In perhaps no other state is the growing power of the Hispanic vote as palpable as it is in Nevada.
In November, despite 2010 being an off-presidential election year, Hispanic voters broke state records by turning out 16 percent of the total electorate.
The vote swung heavily toward Democrats — about 70 percent voted for Reid over his Republican challenger, Sharron Angle — but Republicans think they have the opportunity gain ground.
As recently as 2004, Republicans commanded more than 40 percent of the Hispanic vote nationally. Party campaign strategists like Sen. John Cornyn, who chairs the National Republican Senatorial Committee, have been saying for years that there’s no reason that couldn’t happen again.
But even those who believe addressing immigration is necessary, there’s a distinct lack of urgency about it.
“Here we go again: another speech, another meeting,” Cornyn said Tuesday of the president’s immigration address. “If the president showed some leadership, he would find a willing partner among Republicans to do what we know we need to do.”
The problem is that the political shifts that make immigration politically possible are the same developments that have relieved Republicans of any pressure to act now.
It’s fairly certain that Republicans will keep their majority in the House in 2012. And the GOP is not in danger of losing the bulk of the seats it has to defend in the Senate, either.
While there is the White House to be won, helping pass immigration reform won’t help Republicans secure Hispanic votes in that category, because anything positive on that happens under Obama’s watch will likely be credited by pro-immigration voters to him.
That draws down the incentive for former driving-force Republicans like Arizona’s McCain and soon-to-be-retiring Sen. Jon Kyl to push for a policy so reviled by most in their party.
That also apparently is sapping the president’s incentive to strike the conciliatory tone necessary to bring legislative partners on board.
“We have gone above and beyond what was requested by the very Republicans who said they supported broader reform as long as we got serious about enforcement,” Obama said in El Paso Tuesday.
“I suspect there will be those who will try to move the goal posts one more time. They’ll say we need to triple the border patrol. Or quadruple the border patrol. They’ll say we need a higher fence to support reform. Maybe they’ll say we need a moat. Or alligators in the moat,” he said. “They’ll never be satisfied. And I understand that. That’s politics.”
If it's politics, Obama has to hope his words resonate out 18 months from now, when he’ll need Hispanic voters to win Nevada.

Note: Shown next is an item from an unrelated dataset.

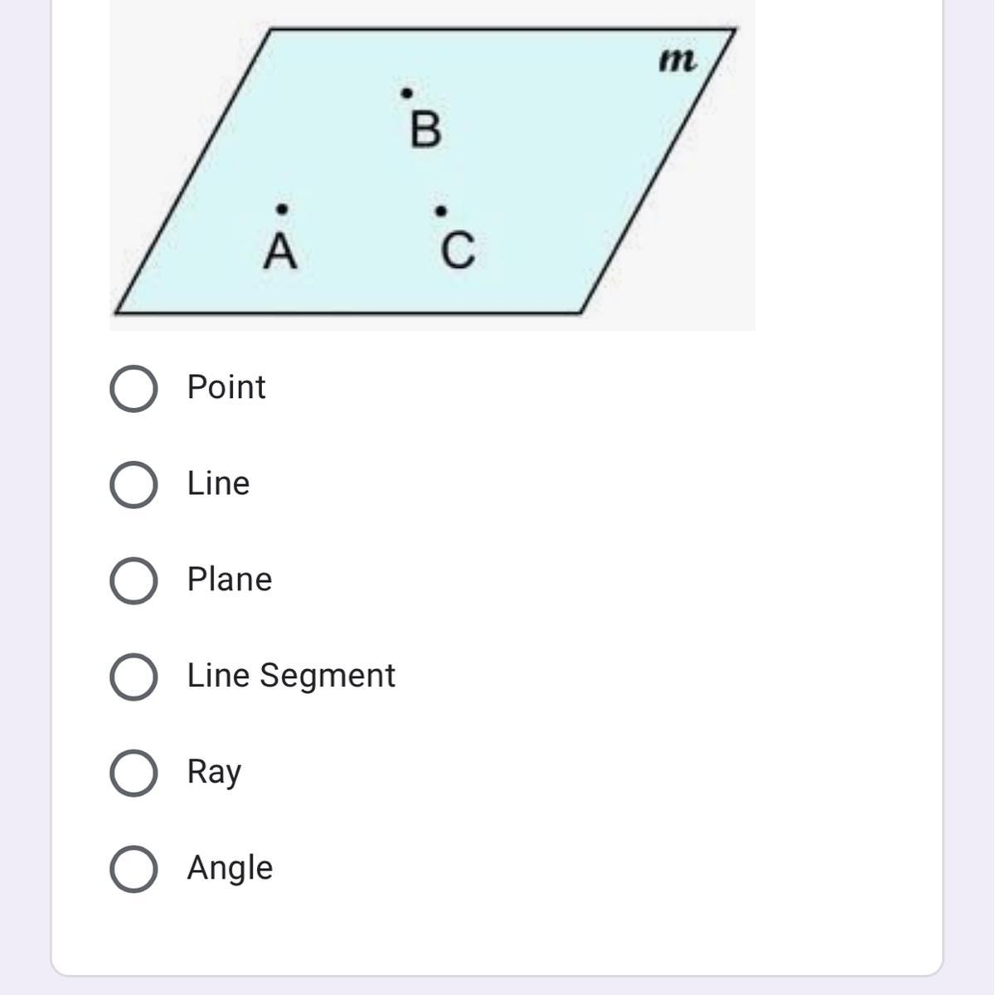
Task: Select the Ray radio button
Action: point(133,773)
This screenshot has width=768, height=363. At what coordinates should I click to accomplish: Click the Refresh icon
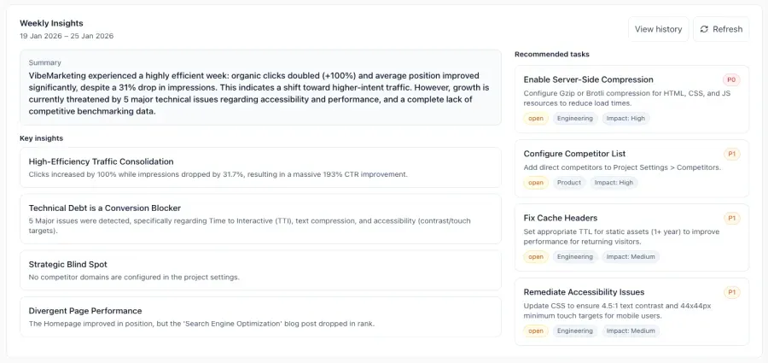(x=704, y=29)

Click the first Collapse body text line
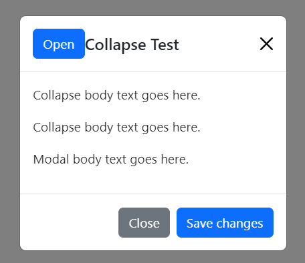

Obama seized the state with a comfortable 12.5 percent margin of victory in 2008. But this election is about jobs and the economy, and Nevada, being the hardest-hit state in measures of unemployment and foreclosures, is going to be among the last to make a full recovery.
That makes such a large margin less of a sure thing and a high turnout of a reliable, growing base of Hispanic voters all the more vital.

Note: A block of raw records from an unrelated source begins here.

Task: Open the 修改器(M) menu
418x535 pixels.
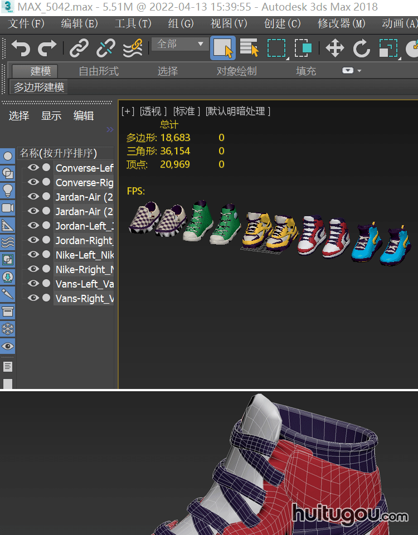Action: pyautogui.click(x=341, y=23)
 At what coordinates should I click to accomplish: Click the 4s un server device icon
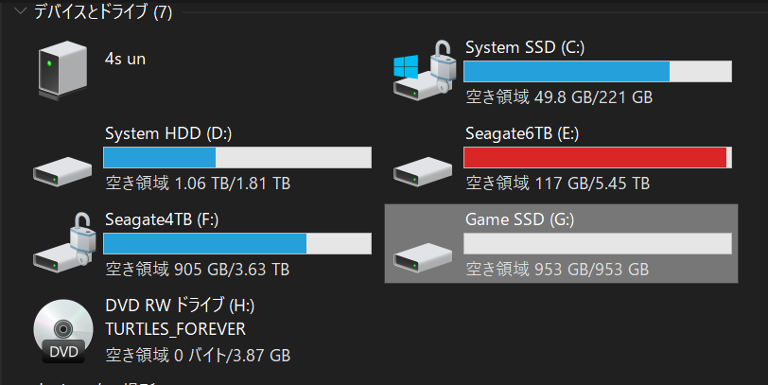tap(62, 71)
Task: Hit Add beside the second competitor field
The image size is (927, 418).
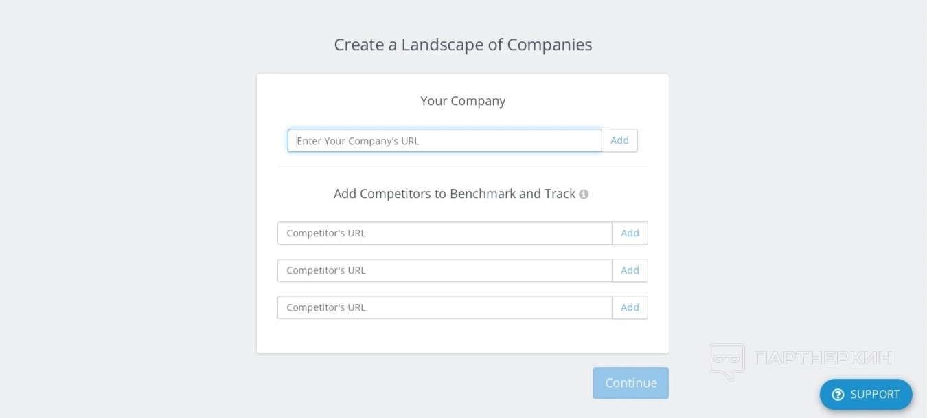Action: click(x=630, y=270)
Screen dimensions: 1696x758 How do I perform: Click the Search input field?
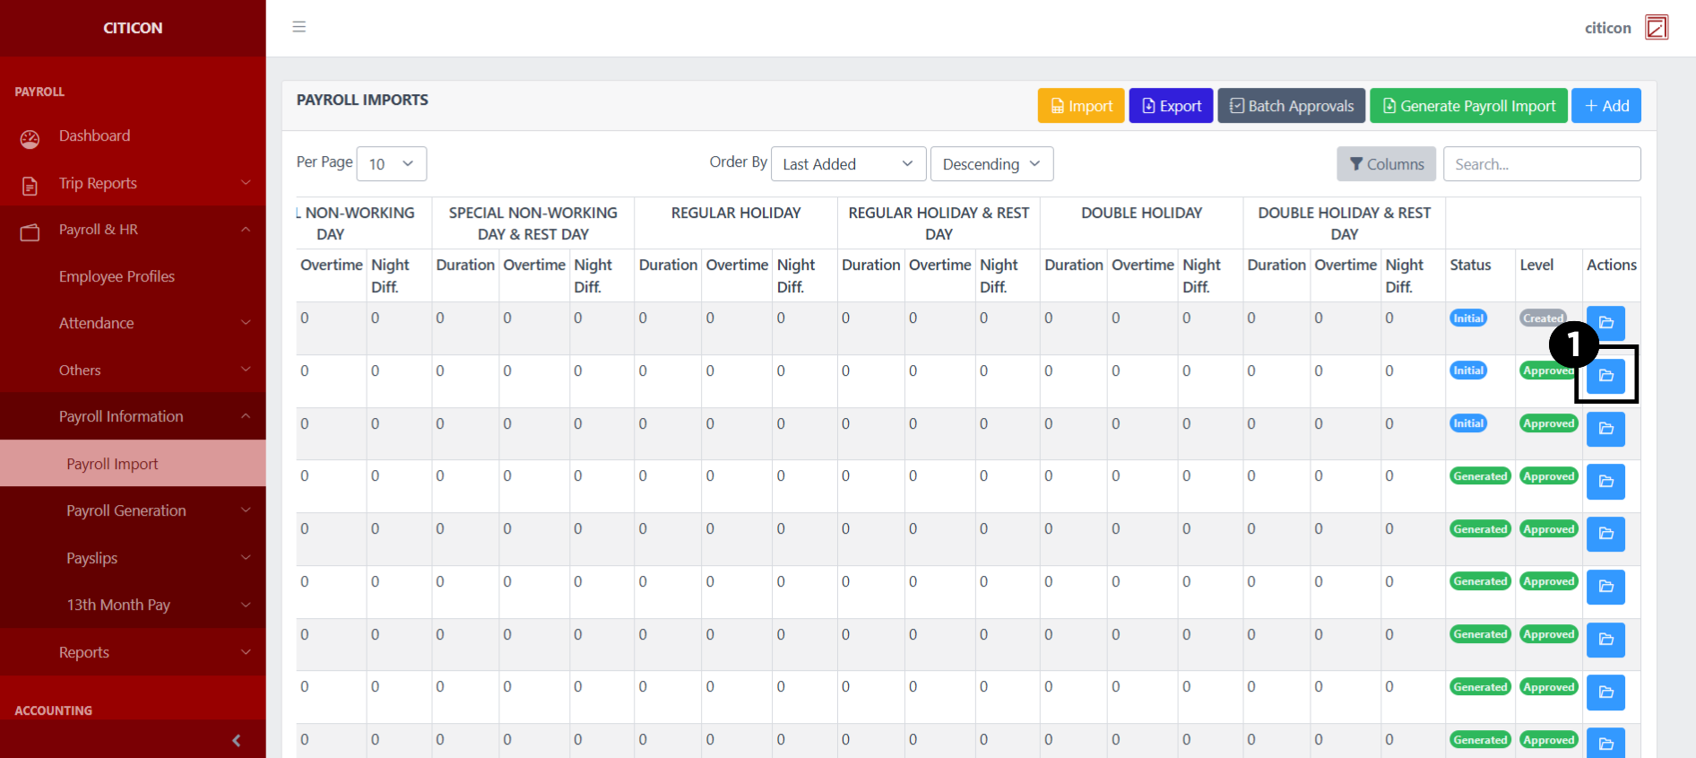[1541, 164]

But if Congress can’t overcome its Sisyphean pattern on immigration and produce a bill, Obama’s got to hope Hispanic voters come out in November 2012 for what will by then be a four-year-old promise.

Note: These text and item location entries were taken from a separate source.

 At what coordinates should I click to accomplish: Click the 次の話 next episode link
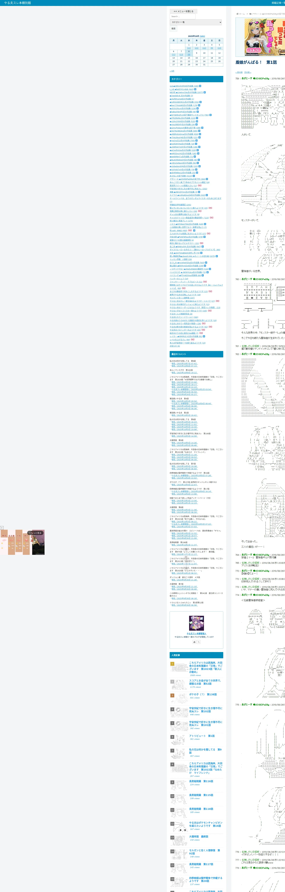248,72
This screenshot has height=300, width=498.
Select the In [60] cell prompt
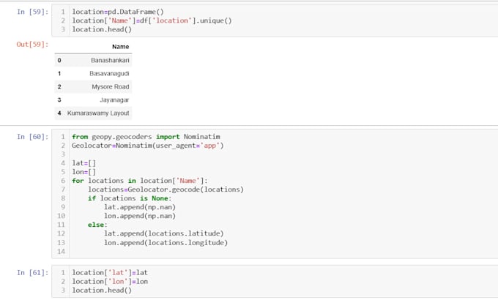pos(32,137)
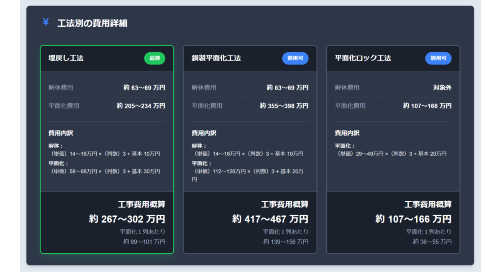Click the 約 417～467 万円 total estimate
502x272 pixels.
click(270, 219)
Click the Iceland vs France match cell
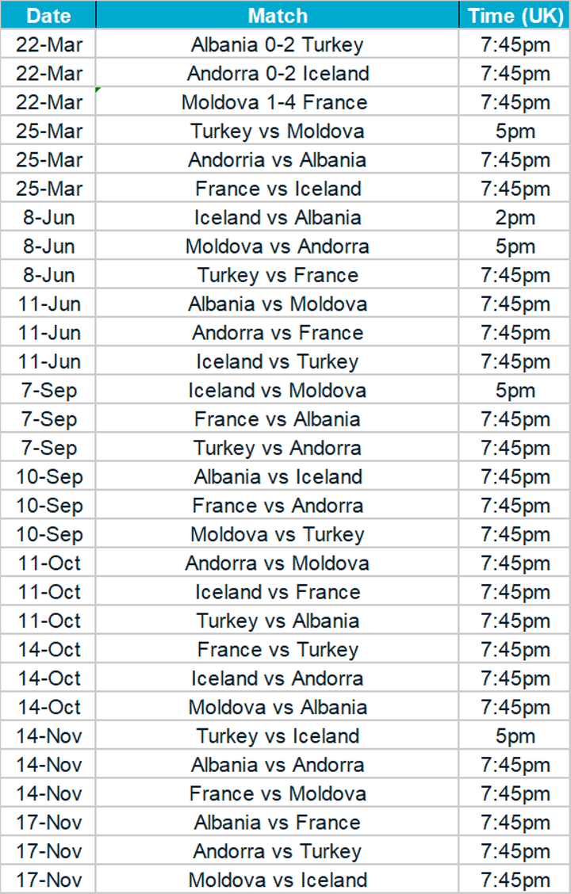This screenshot has height=894, width=571. 277,592
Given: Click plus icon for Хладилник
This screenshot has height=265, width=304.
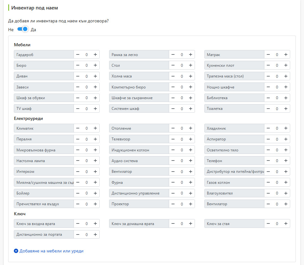Looking at the screenshot, I should tap(286, 128).
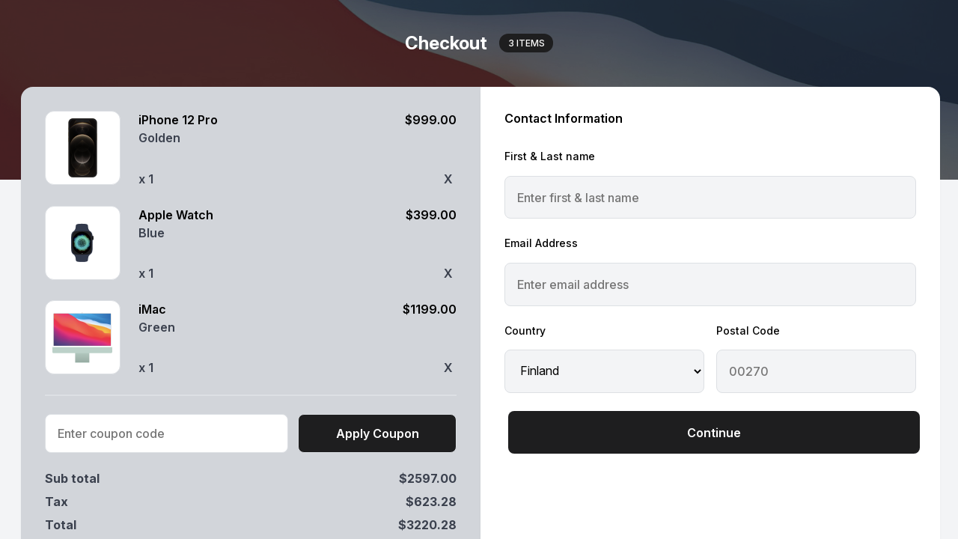Click inside the coupon code field

[x=166, y=433]
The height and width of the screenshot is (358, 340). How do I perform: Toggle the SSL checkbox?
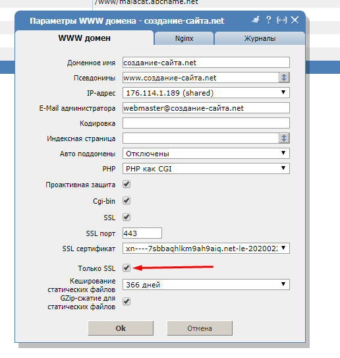click(127, 217)
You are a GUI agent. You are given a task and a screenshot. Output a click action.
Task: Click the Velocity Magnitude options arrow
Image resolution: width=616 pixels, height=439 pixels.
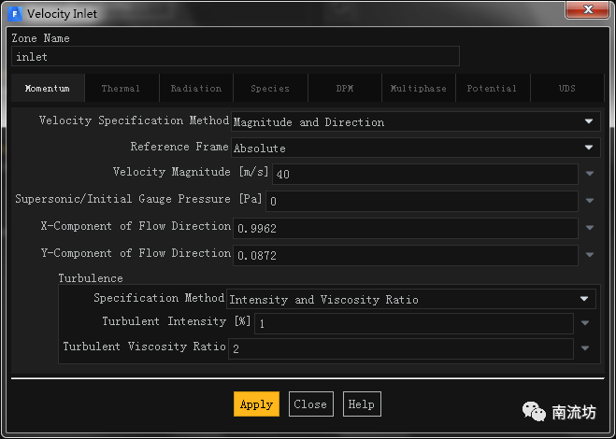pos(589,174)
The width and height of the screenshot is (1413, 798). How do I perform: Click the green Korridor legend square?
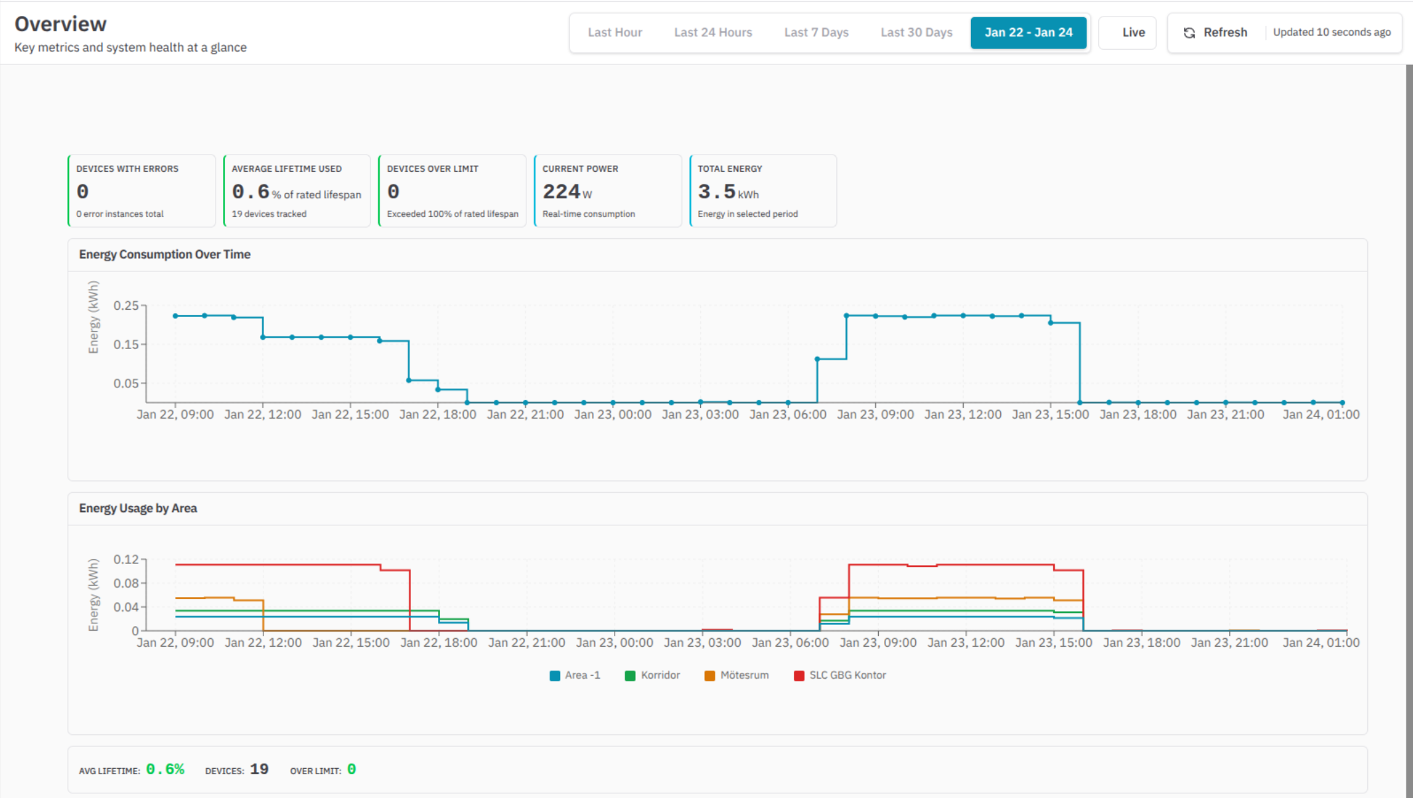tap(630, 675)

Depending on how things go between now and then, his best instigators may be the undocumented immigrants like Blanca, for whom even the least glimmer of hope is enough to keep their dedication up, election cycle after election cycle.
Blanca still hopes for passage of the DREAM Act so she can apply for a driver’s license, qualify for student loans for graduate school and, eventually, secure the legal status she’ll need to start her career.
So she works the phones, presses the flesh, tries to raise awareness about immigration issue in Las Vegas and urges her voting-eligible friends and family members to head to the polls.
“You just keep running. You gotta finish the race,” she said. “Just keep going, because if you don’t, you’re not going to complete this race.”